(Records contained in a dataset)
##########
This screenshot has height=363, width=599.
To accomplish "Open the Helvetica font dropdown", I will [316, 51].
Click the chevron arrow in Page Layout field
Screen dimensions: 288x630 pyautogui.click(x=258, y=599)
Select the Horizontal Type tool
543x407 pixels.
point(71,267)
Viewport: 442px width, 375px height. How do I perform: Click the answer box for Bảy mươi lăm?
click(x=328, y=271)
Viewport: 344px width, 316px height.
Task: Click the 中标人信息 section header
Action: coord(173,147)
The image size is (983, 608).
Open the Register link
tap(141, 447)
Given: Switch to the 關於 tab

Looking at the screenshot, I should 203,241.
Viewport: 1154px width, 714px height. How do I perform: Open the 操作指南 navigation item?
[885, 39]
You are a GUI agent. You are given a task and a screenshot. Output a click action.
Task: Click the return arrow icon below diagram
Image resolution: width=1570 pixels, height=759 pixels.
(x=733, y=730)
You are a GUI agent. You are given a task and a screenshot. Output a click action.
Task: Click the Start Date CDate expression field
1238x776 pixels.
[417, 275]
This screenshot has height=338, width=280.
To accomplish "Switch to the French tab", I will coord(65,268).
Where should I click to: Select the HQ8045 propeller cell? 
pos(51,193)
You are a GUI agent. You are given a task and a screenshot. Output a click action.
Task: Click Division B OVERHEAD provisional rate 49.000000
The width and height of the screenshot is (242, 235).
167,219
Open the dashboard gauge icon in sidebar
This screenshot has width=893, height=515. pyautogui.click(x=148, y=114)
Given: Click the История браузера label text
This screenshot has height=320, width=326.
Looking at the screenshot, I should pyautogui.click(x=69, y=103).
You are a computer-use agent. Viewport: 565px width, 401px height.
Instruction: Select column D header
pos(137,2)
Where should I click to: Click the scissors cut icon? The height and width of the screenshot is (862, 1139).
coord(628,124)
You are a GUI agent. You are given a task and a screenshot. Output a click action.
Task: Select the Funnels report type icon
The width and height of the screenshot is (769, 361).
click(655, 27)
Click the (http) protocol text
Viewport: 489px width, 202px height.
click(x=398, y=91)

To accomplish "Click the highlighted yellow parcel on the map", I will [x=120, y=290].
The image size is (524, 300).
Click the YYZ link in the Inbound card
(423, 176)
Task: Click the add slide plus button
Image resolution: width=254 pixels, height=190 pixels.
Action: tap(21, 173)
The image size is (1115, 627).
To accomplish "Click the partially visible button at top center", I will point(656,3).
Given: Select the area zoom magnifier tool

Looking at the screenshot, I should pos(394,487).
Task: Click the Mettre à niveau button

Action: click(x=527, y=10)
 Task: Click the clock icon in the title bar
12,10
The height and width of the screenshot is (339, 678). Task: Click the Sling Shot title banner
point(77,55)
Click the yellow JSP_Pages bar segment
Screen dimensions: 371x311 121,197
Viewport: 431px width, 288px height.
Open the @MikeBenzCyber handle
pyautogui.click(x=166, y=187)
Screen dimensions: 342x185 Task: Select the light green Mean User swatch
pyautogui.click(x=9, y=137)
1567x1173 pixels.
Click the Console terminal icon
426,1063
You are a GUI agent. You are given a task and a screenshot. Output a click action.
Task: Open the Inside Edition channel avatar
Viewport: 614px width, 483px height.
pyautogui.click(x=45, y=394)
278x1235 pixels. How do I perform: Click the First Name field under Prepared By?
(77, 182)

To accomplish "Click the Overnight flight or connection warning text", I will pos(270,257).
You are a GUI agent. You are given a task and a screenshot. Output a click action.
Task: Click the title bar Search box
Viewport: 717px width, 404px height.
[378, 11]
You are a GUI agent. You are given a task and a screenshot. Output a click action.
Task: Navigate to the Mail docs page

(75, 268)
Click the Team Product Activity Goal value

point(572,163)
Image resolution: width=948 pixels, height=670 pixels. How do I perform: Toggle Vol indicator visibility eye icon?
##########
Task details => Filter the records above down to the lines that hold the string "will".

Output of the exercise =>
To accomplish "Open the Helvetica font dropdown", I will [316, 51].
To accomplish "Switch to the French tab", I will coord(65,268).
To accomplish "Click the highlighted yellow parcel on the map", I will [x=120, y=290].
To accomplish "Click the partially visible button at top center", I will point(656,3).
To accomplish "Click the Overnight flight or connection warning text", I will pos(270,257).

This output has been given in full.